This program takes a TI program image file, broken into
the usual 8k file chunks and saved as RAW, TIDATA or V9T9
FIAD files, and combines them into a single GROM file
to work on emulators.
The resulting file is probably not too useful on a real TI,
because (a) GROMs are hard to write to, and (b) the result
still requires that the TI have memory expansion attached.
Browse for the first file in the load chain. Type in a name
to appear on the "Press to Select" menu (max 21 chars).
'Use 8k GROMs' may be useful if you need a little more memory.
Real GROMs are only >1800 bytes long, but nothing in the system
prevents >2000 byte GROMs from working. In fact, some GROM
emulators did so in the real machine, and so far as I know, all
emulators can use them. I guess I was just being purist.
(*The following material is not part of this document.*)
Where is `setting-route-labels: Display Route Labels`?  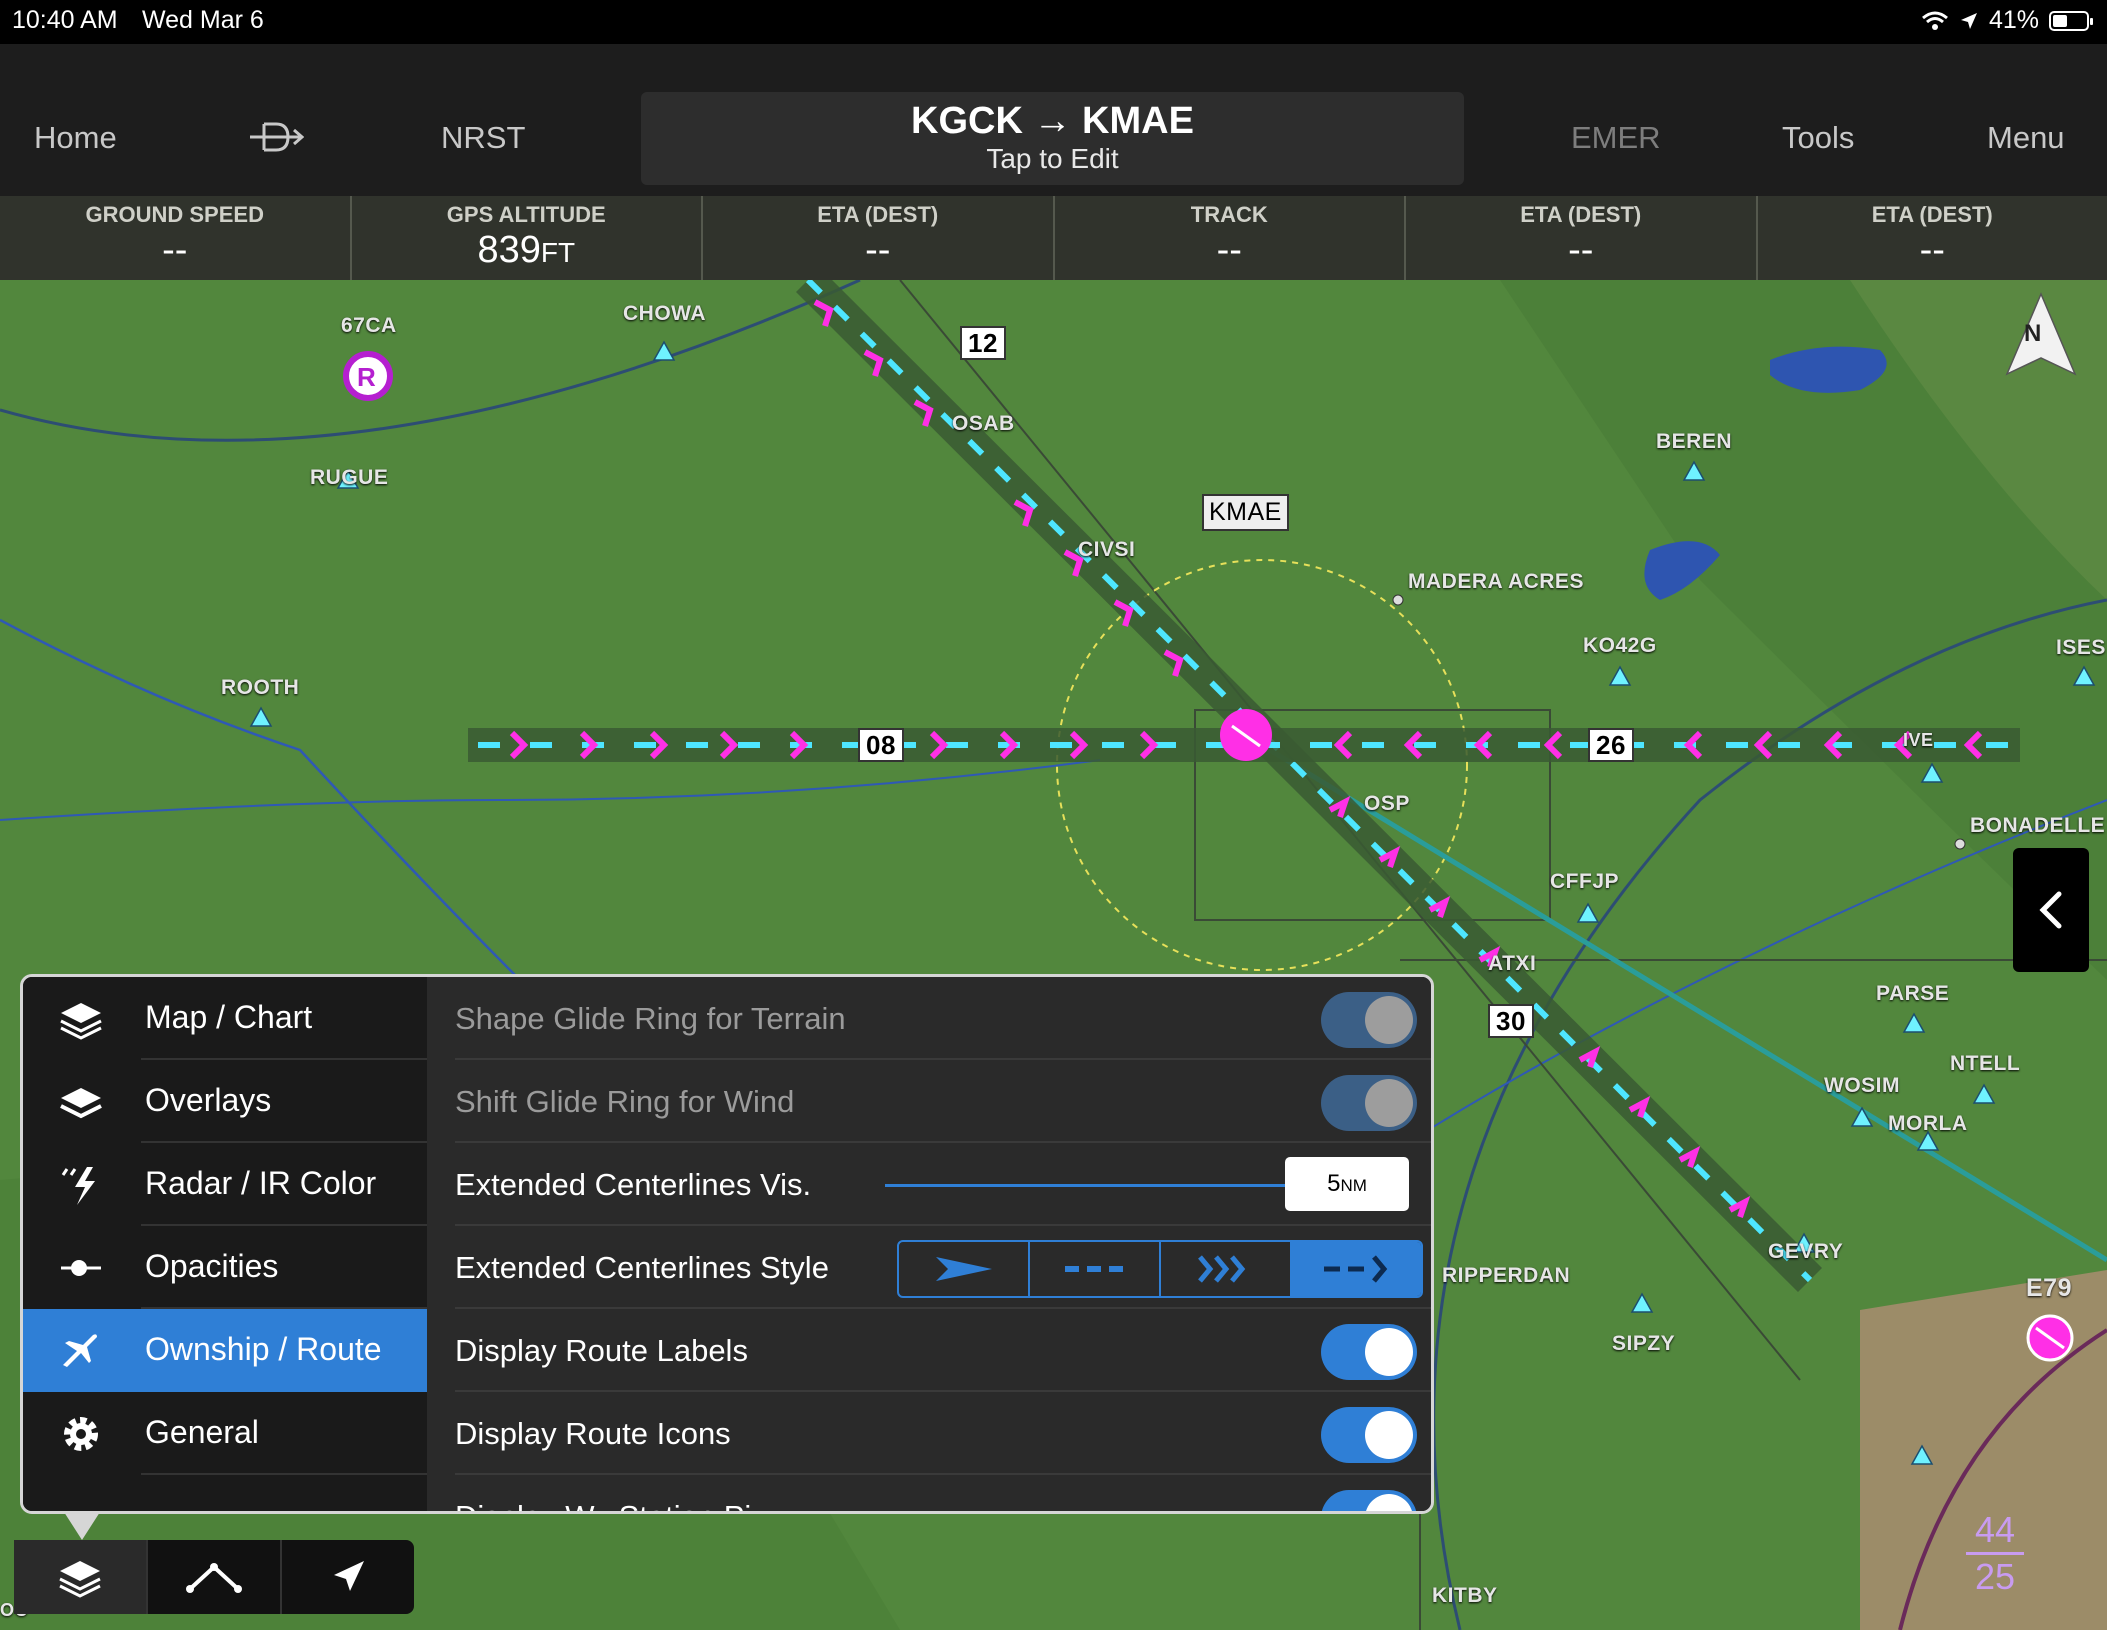 setting-route-labels: Display Route Labels is located at coordinates (929, 1350).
Enable Editor/Assembler Utilities, see below. You will probably
need to enable this for C99 programs. You should only need it
for programs that directly access the Editor/Assembler cart or
rely on it's utilities without providing their own.
Load character set adds code to ensure the default character set
is correctly loaded into memory before starting. This code is
99/4 aware and will simulate the Editor/Assembler setup on that
machine (ie: two copies of the uppercase letters, however, the
two dots are not added to the lowercase versions).
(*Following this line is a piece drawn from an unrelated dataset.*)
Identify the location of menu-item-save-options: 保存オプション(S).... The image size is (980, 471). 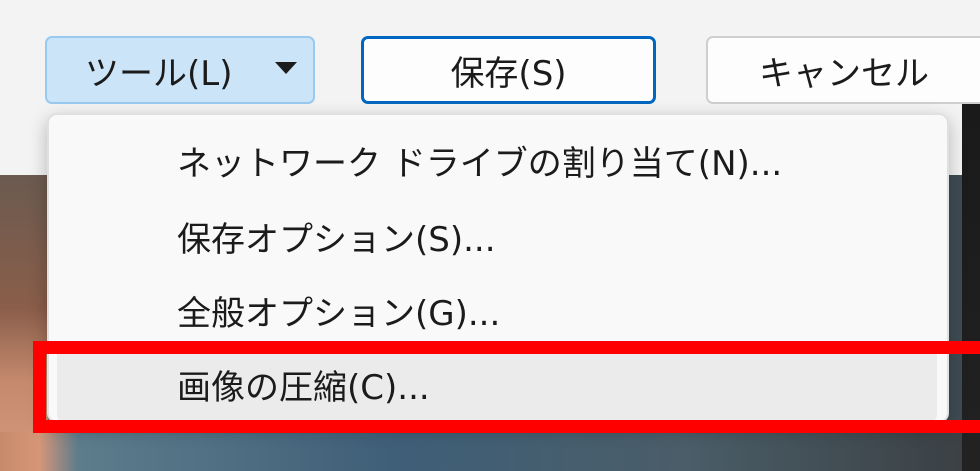
(498, 236).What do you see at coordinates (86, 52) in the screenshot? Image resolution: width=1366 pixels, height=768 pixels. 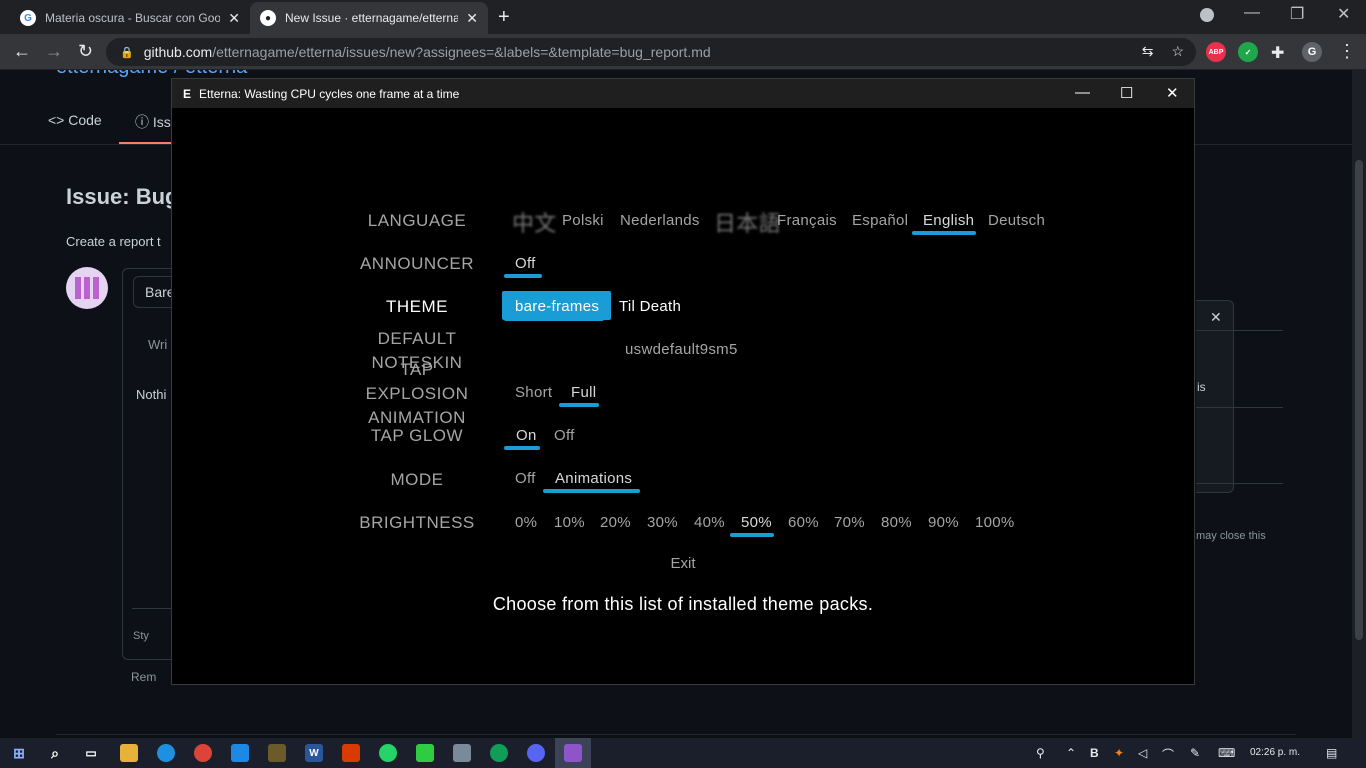 I see `reload-button: ↻` at bounding box center [86, 52].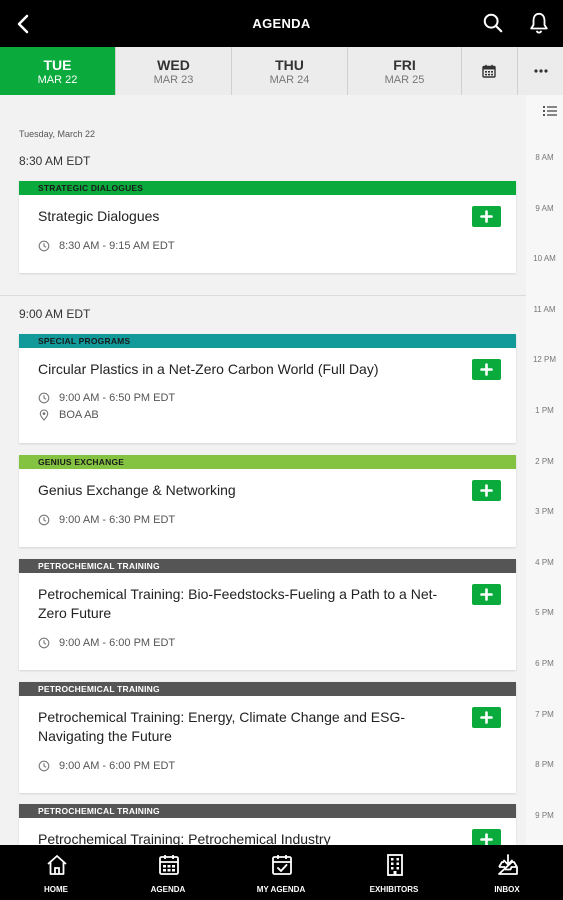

Details Wnd will pop up a console window that will provide
additional detailed information about the process - press it
before you press Begin.
Begin will perform the conversion then ask for a filename to
save to. Normally you won't use an extension, and for full
compatibility, type no more than 7 characters (mostly for V9T9,
and this is not enforced). If the filename does not end with G,
then 'G' will be appended before saving.
Editor/Assembler cartridge GROM is (C) Texas Instruments,
and distributed under license from Texas Instruments.
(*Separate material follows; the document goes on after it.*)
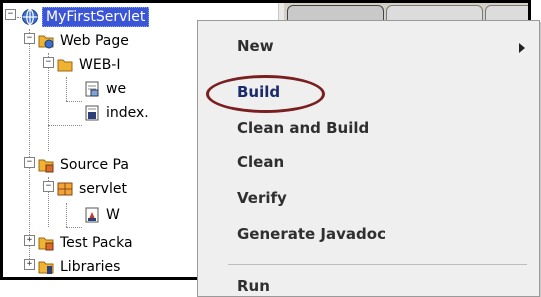 The image size is (541, 297). I want to click on menu-item-verify: Verify, so click(262, 198).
You might wonder what the large warning when you enable
Editor/Assembler Utilities is all about? In order to support
C99 programs using the standard C99PFI file, the Editor/
Assembler utility routines must be in GROM at >7000 for it
to copy them into low memory. Otherwise, C99 programs will
This switch copies the entire cartridge over, mostly because
it's too much trouble to squeak code in around it (and most
programs won't need to). Whether the whole cartridge or only
a portion, that code is owned by TI and due to my license I'm
obligated to remind you of that.
The best way to work around it is, in your own C99 programs,
write your own VDP utilities, and replace C99PFI with a
simple stub that just jumps to the START label. Some people
have also snuck around it by saving low memory into a separate
file and including that in the loader chain (but, that's
technically still distributing TI's code ;) ).
As of version 1.1, you can specify which GROM you want the
image assembled for. Valid GROMs are 1-7 (addresses >2000
through >E000). GROM 0 is available in the program but it
is unlikely you will be able to use it unless you really
know what you are doing.
If you enable Editor/Assembler, the GROM index will be forced
to 3 for the correct load address. If you know you don't need
that, you can hold shift while clicking to override that behaviour.
The basics are:
- Program too large - try enabling 2k GROMs
- Corrupted or missing graphics - try loading the character set
- Program crashes or misbehaves - try enabling Editor/Assembler
(this means program probably wouldn't work under XB either)
- Too many segments - this program can't condense segments, you
will need to merge the files some!
- E/A #3 - convert to E/A #5 with the SAVE utility first
- Cart doesn't work at selected base - check if it works at #3 first.